— Work order —
Go to the line that contains "This screenshot has width=1568, height=773.". Restate that line and each one after it exactly, through the end of the records, without pictures.

— Data provided —
━━━━━━━━━━

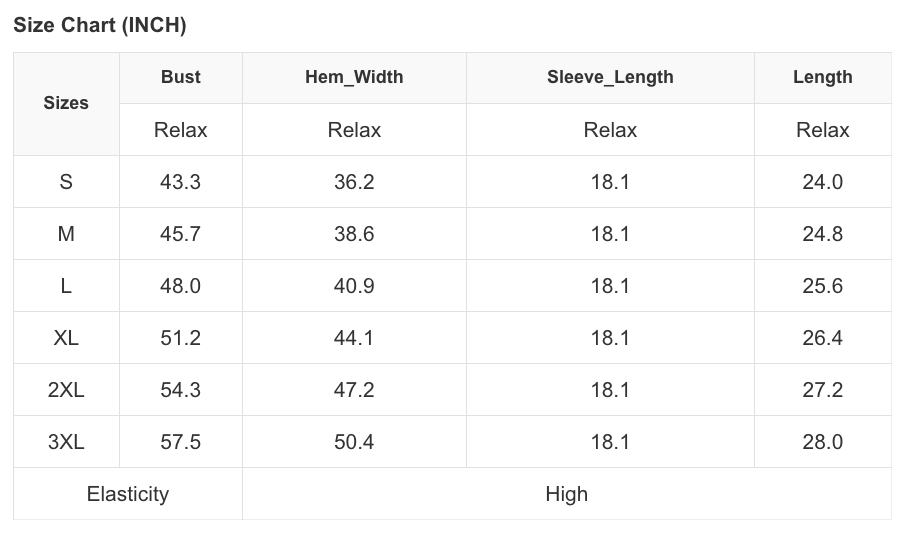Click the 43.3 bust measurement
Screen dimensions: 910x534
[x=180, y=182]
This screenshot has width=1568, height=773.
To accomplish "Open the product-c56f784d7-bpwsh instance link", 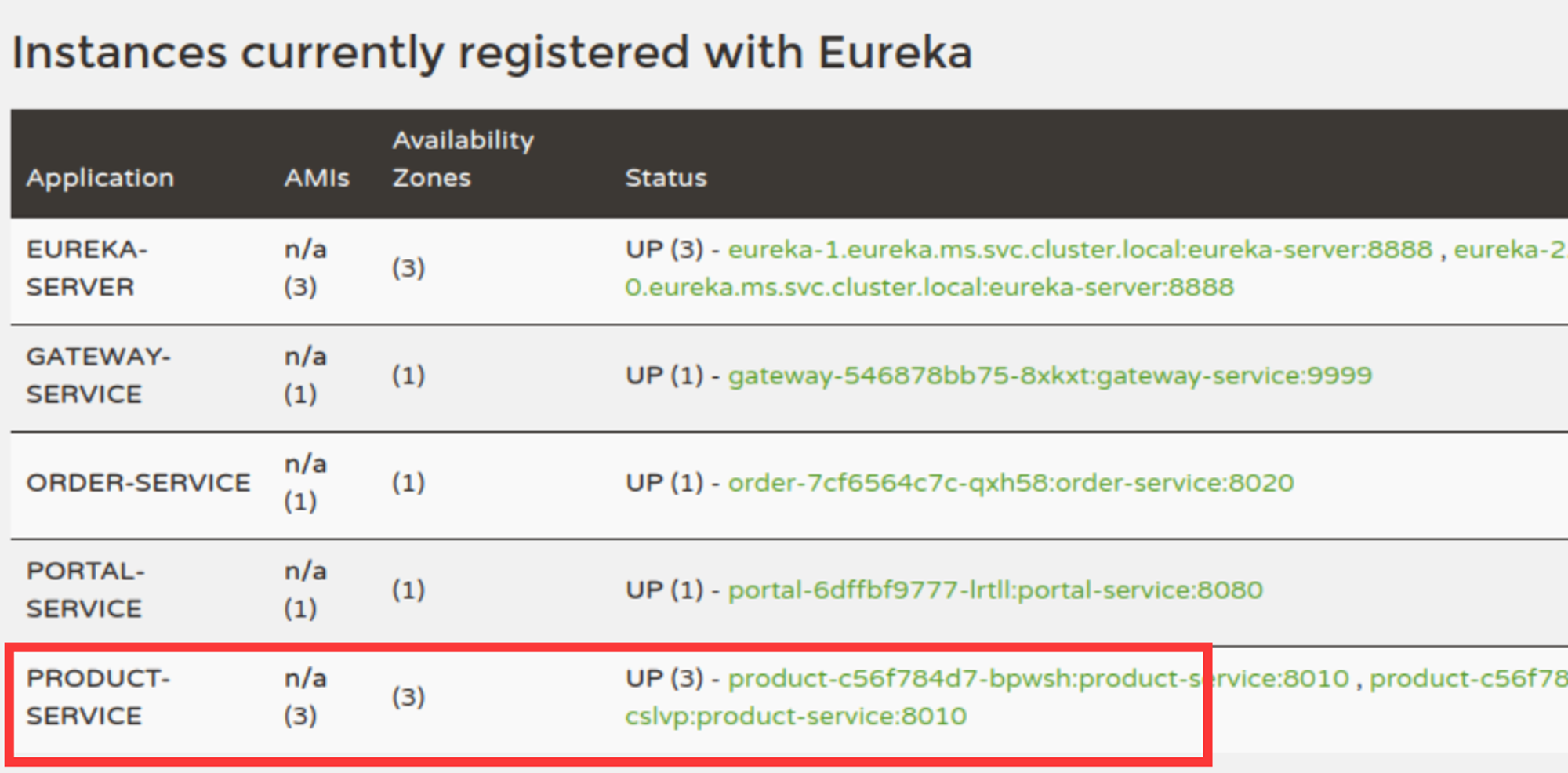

━━━━━━━━━━

— Written response —
This screenshot has width=1568, height=773.
To accomplish "Open the product-c56f784d7-bpwsh instance link", 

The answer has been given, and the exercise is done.